A Port of Milwaukee crane operator was hurt on the job in a recent accident. The candidate for workers’ compensation benefits may have been a victim of a windy day, according to initial reports from police and workplace accident investigators.

The deputy chief of the Milwaukee Fire Department said the emergency call came in just before 9:00 a.m. on a Tuesday. Milwaukee police and the Heavy Urban Rescue Team, also known as HURT, were dispatched to Port of Milwaukee’s cargo Terminal 2.

Reports say the crane operator was in the process of moving the crane on South Lincoln Memorial Drive from Terminal 2 below the Hoan Bridge to cargo Terminal 3, when the accident occurred. The worker was lowering a boom attached to the crane when a piece of equipment struck him.
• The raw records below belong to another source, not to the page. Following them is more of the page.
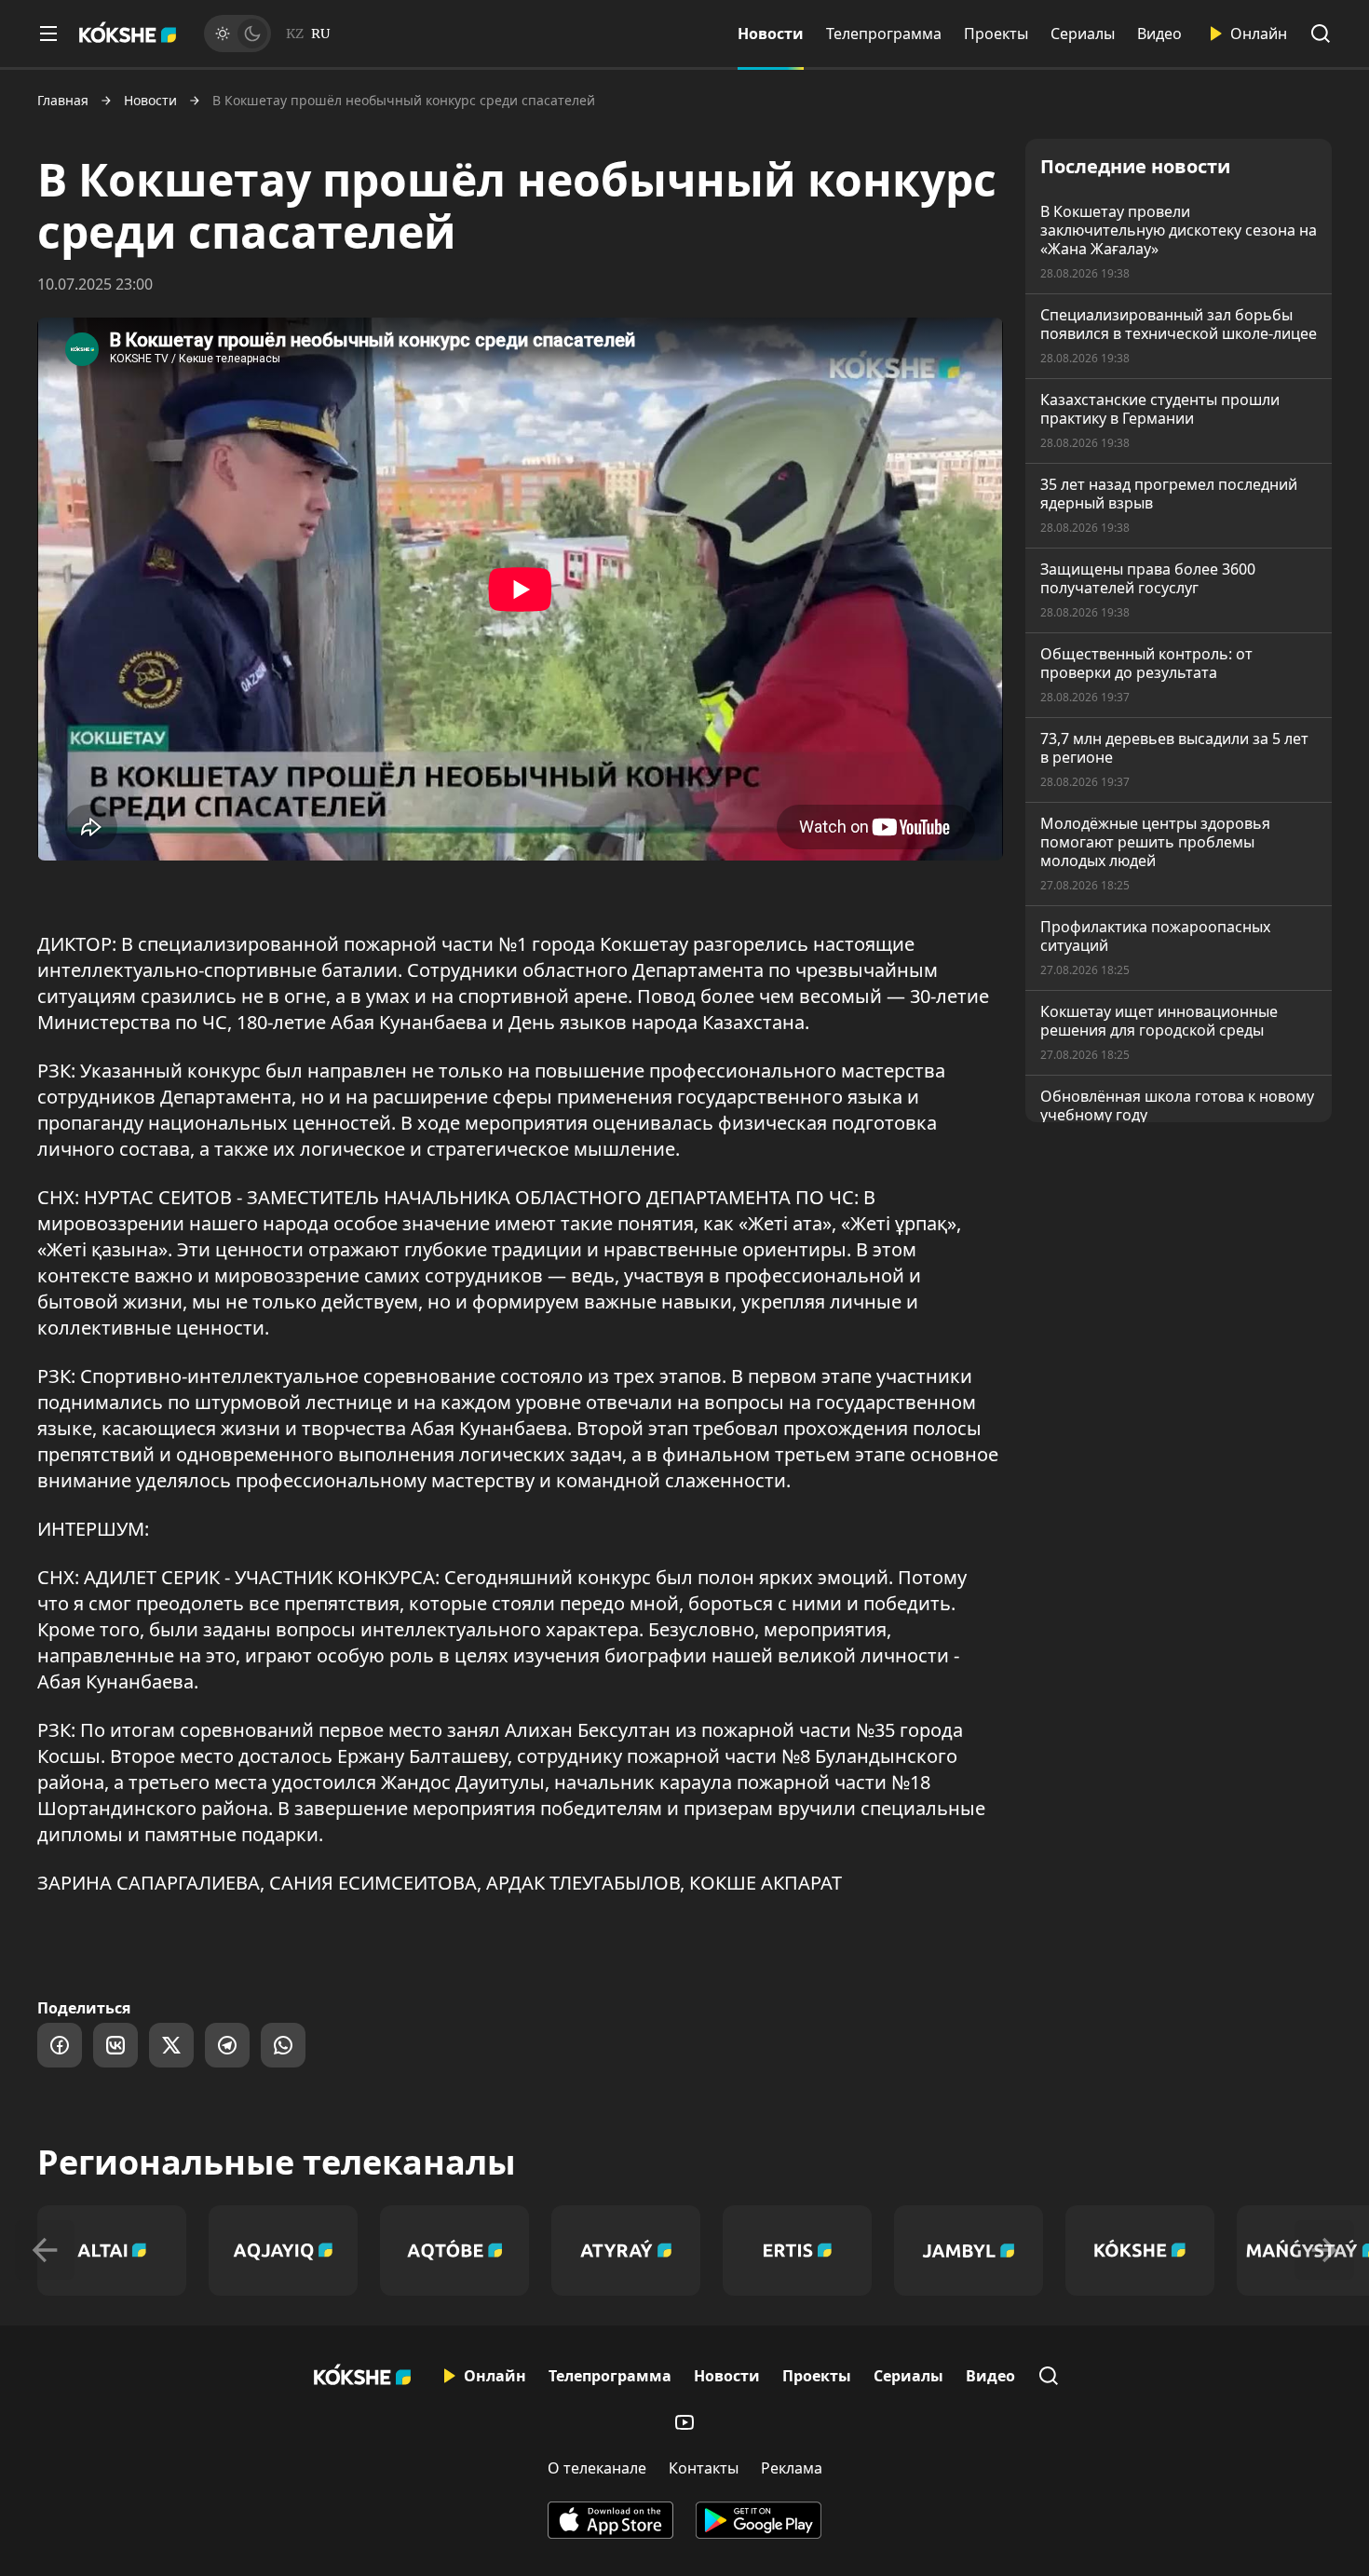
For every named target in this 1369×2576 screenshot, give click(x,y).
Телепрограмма (884, 33)
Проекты (996, 33)
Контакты (704, 2468)
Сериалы (1082, 33)
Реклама (791, 2468)
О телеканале (597, 2468)
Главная (62, 100)
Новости (771, 33)
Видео (1159, 33)
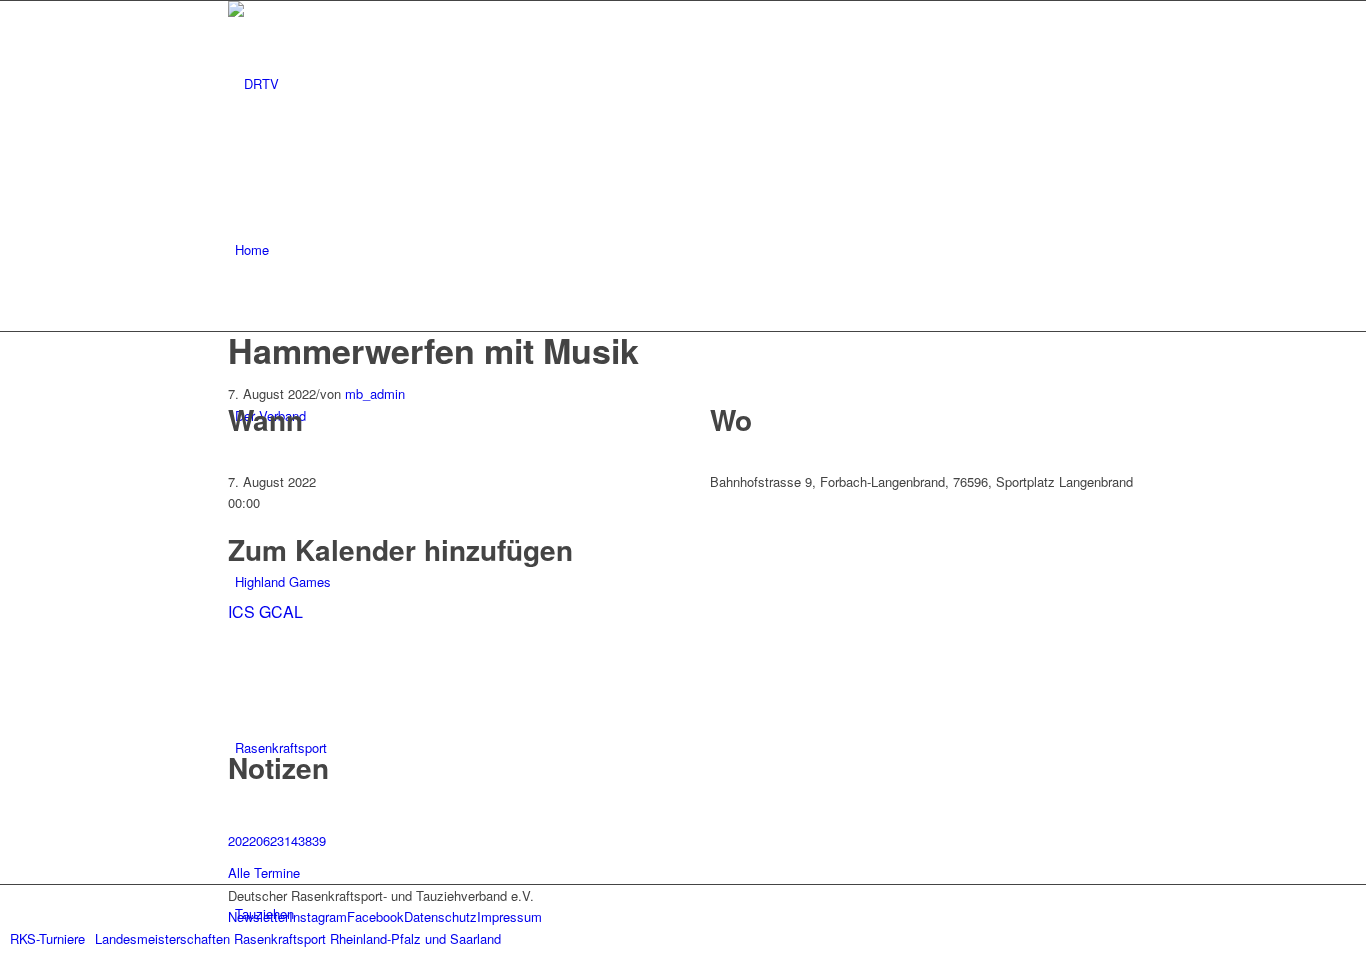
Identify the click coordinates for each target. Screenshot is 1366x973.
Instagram (318, 916)
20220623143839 (277, 840)
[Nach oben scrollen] (5, 960)
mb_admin (375, 393)
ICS (241, 611)
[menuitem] (686, 250)
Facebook (375, 916)
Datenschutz (440, 916)
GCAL (281, 611)
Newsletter (258, 916)
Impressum (509, 916)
The 45-year-old employee fell about eight feet when he was knocked off the crane platform to another section of the crane below. Emergency responders say the worker was hospitalized with non-life-threatening injuries to his elbow and shoulder. A second supervising port employee, who was nearby when the on-the-job accident happened, was not struck or hurt.

Members of the HURT unit were forced to perform an indirect rescue with a ladder extension up to the crane. The ladder was used as a support to slide the injured worker’s stretcher down toward a waiting ambulance.

How much influence, if any, winds at the Port of Milwaukee may have had on the workplace accident is being studied as part of the ongoing investigation.